Monday, June 10, 2013

வருடத்திற்கு 8 இலட்சம் சம்பாதிக்கும் 88 வயது மும்பை முதியவர் !

Reirement is envisioned by most as a period that entails relaxation and travel without the complication of a job. However, belying this belief are people like Ramchandra Ghanashyam Desai, who, at 88, has managed to combine fun with an enriching career. In fact, the 30 years after retirement have been the best of his life, claims Desai.

"I have become a lawyer, have written 11 books and travelled more across the world than I did during my earlier career," he says. He started his career as a journalist, though the jobs and profile changed over the years. After completing his post graduation in Economics from the Mumbai University in 1950, he took up a job with a reputed media organisation.

"One of the reasons for choosing this field was that there weren't too many openings at the time," he says. He worked with two media organisations till September 1960, moving from a salary of Rs 70 per month to Rs 400 in 10 years.

"Then, the American Oil Company offered me a job in corporate communications with a 500% salary hike after a senior official read some of my stories and liked them," he says. Desai's work involved interacting with mediapersons and issuing statements on behalf of the company. "When the company was taken over by the government and renamed Hindustan PetroleumBSE -1.50 %, I was transferred to Delhi," he says.

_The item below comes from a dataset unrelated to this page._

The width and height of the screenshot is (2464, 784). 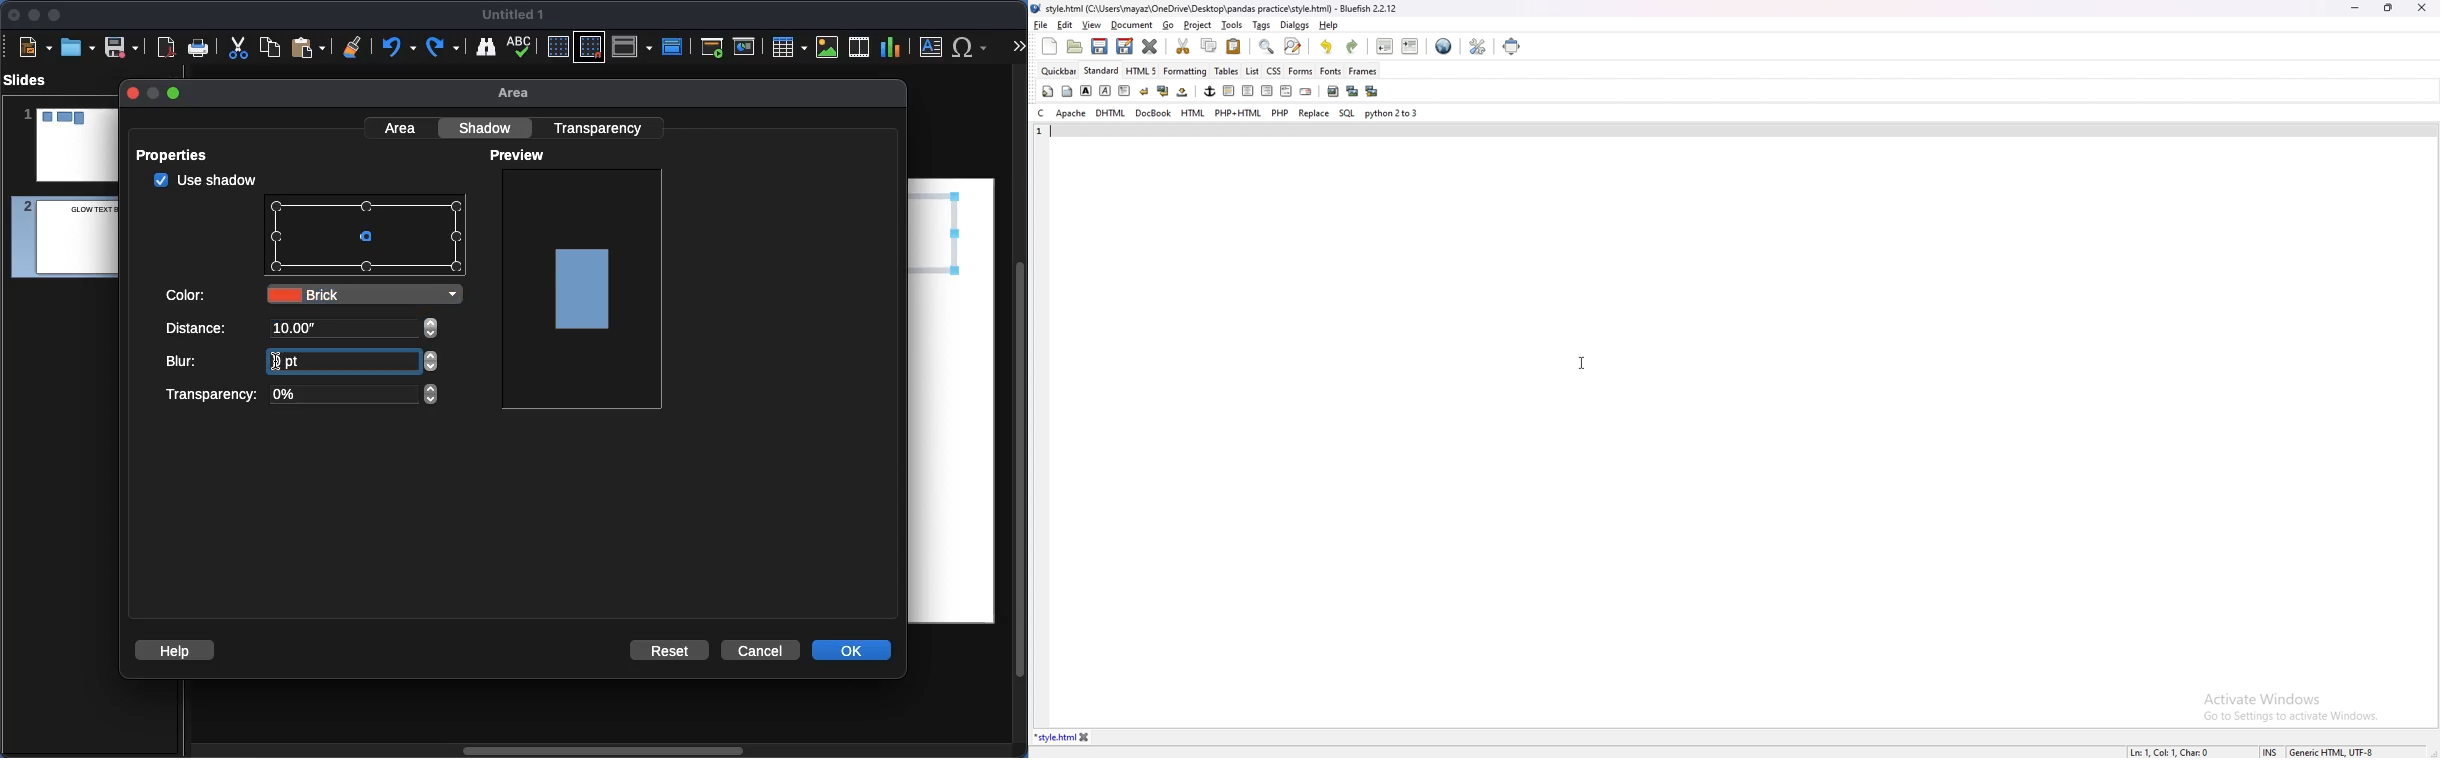 What do you see at coordinates (166, 48) in the screenshot?
I see `Export as PDF` at bounding box center [166, 48].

 He stayed in the capital till 1975, when he was promoted as chief of public relations, a position he retained till he retired in 1983. Desai made a lot of contacts as head of corporate communications and didn't face any dearth of offers even after hanging his boots. "I immediately joined as a consultant with the KK Birla Group and though I had several job offers, I took this up because the timings were flexible," he says.

His job involved conducting sensitivity analyses for new projects. "Since the group companies were basically into fertiliser manufacturing, I would come into the picture if they were in the process of acquiring a huge chunk of land. I would conduct a study on environmental issues and the best ways to address them," he says. More importantly, it offered him time to pursue law.

"I had enrolled for LLB in 1956, but since I got busy with my profession, I had to take a break. So I started toying with the idea of completing my studies," he says. However, this was easier said than done. "As I was going back to college after 33 years, even the officials were not sure if this could be possible," he says.

Luckily for Desai, not only did the registrar approve his application, but the college also found his records, which made the processing easier. "At the time, there was a proposal that only the lawyers who had completed their studies before the age of 45 should be allowed to practice, and I was more than 60 years old. So, even though I completed my LLB, I could not practice," he says. However, this proposal was challenged in the high court and, in 1997, the verdict allowed anyone with a law degree to be enrolled with the bar council and practice law.

"The very next day I got enrolled at the bar council at the age of 72. I have also represented some of my clients in their legal matters," he says. Desai also dabbles in the stock market, but conducts proper research before investing. "I study the company's fundamentals, its future plans and the people who are running the company. I don't speculate and am a long-term investor.

So I have never lost money in the stock market," he claims. As if these activities weren't enough to keep him occupied, Desai has also penned 11 books, all after the age of 75. The books are primarily on spirituality and his life's experiences. "When I was in the US, I came across a copy of the Bible in a hotel. It was an analytical work dealing with life's problems and the solutions that the Bible could offer.

This gave me the idea to write a similar book on the Bhagavad Gita (Bhagavad Geeta for everyone)," he says. Since the response to his book was good, it encouraged Desai to write another one on the Upanishads. "The sale proceeds take care of the cost of printing the next book," he says. His current project involves documenting the failures of the judicial system in the country.

"I earn around Rs8 lakh a year from my various activities. This year I plan to come out with the second edition of Golden Years After Retirement, which has become quite popular," he says. Desai also finds time to travel across the world with his wife, both his sons having settled in the US. "Since I love travelling, I take long holidays lasting 2-3 months.

I have visited the US and Europe and never worry about the cost," he says. Little wonder then that he doesn't feel he is retired. "I will feel like that only when I have given up on living," says the indomitable Desai.